Here is a listing of the 12 AWWM Co. factories with their factory numbers. These correspond to the branch numbers that show up on the tags of some machines;
- - Clement Works - Rochester, NY
- - Glen Cove Works - Brooklyn, NY
- - Goodell and Waters - Philadelphia, PA
- - Hoyt Works - Aurora, IL
- - Houston Works - Montgomery, PA
- - Lehman Machine Co. - Williamsport, PA
- - Milwaukee Sander Co. - Green Bay, WI
- - Rogers Works -Norwich, CT
- - Rowley and Hermance - Williamsport, PA
- - Williamsport Machine Co - Williamsport, PA
- - Young Brothers - Williamsport, PA
- - Globe Machine Co. - Chicago, IL
Note that the Globe Machine Co. was not part of the original merger but they do show up in the list of the machines printed in the December 1898 price list so they were acquired by that time by the new AWWM Co.
The following factories are listed as having been dismantled on or before 1905 (from Edmund Shollenberger's notes);
2 - Glen Cove Work s- Brooklyn, NY
6 - Lehman Machine Co. - Williamsport, PA
11 - Young Brothers - Williamsport, PA
12 - Globe Machine Co. - Chicago, IL
Listed as sold in 1905 is;
3 - Goodell and Waters - Philadelphia, PA
Following the merger of these 11+1 companies there was an incredible amount of redundancy in the offerings from AWWM Co. an example would be band saws. They were offered from at least 7 of the plants in many of the same sizes. It took some time but as plants were dismantled or sold production of some models was either ceased or moved to one plant. Scroll type band saws were moved to Branch #10, the Williamsport factory. Larger resaws were manufactured at branch #1, the Clement Works at Rochester. Grinding machines ended up being made at branch 9, the Rowley and Hermance works. Jointers were made at both the Clement (branch 1), and Williamsport (branch 10) works. Lathes were split with the larger pattern makers and automatic lathes being made at the Clement works and the speed lathes being made at the Levi Houston works (branch 5).

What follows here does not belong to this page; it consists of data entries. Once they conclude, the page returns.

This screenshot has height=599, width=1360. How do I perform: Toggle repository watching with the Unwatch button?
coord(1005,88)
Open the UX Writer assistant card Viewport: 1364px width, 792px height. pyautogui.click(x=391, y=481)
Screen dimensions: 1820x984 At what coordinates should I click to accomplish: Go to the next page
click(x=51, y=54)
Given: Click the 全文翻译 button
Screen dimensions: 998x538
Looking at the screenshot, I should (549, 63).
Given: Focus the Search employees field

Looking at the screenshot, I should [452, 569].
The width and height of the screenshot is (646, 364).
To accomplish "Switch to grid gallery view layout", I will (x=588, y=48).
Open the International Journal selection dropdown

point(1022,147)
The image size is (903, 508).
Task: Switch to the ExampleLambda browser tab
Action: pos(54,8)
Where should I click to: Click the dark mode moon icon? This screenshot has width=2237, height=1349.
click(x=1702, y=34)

From Edmund's notes it appears that most of the Globe works production was moved to Green Bay, WI at the old Milwaukee Sander plant. The exception was the "Money Maker" planer production was moved to Hoyt works in IL.
Most of the Glen Cove production was moved to the Rogers works in Norwich.
The only machine listed in 1898 for the Young Brothers was a vertical/horizontal borer. This must have been discontinued as there is no note of its production being moved.
Lehman Machine Co. is still listed in 1898 as producing the "Union" 24" double and single surfacer, hand planers (jointer), and double spindle shapers. Someday an example may surface.
Another note is that in 1898 the #3 Williamsport planer sold for $220. Probably not too far off what it would fetch today. A #1 variety saw bench with boring attachment sold for $140.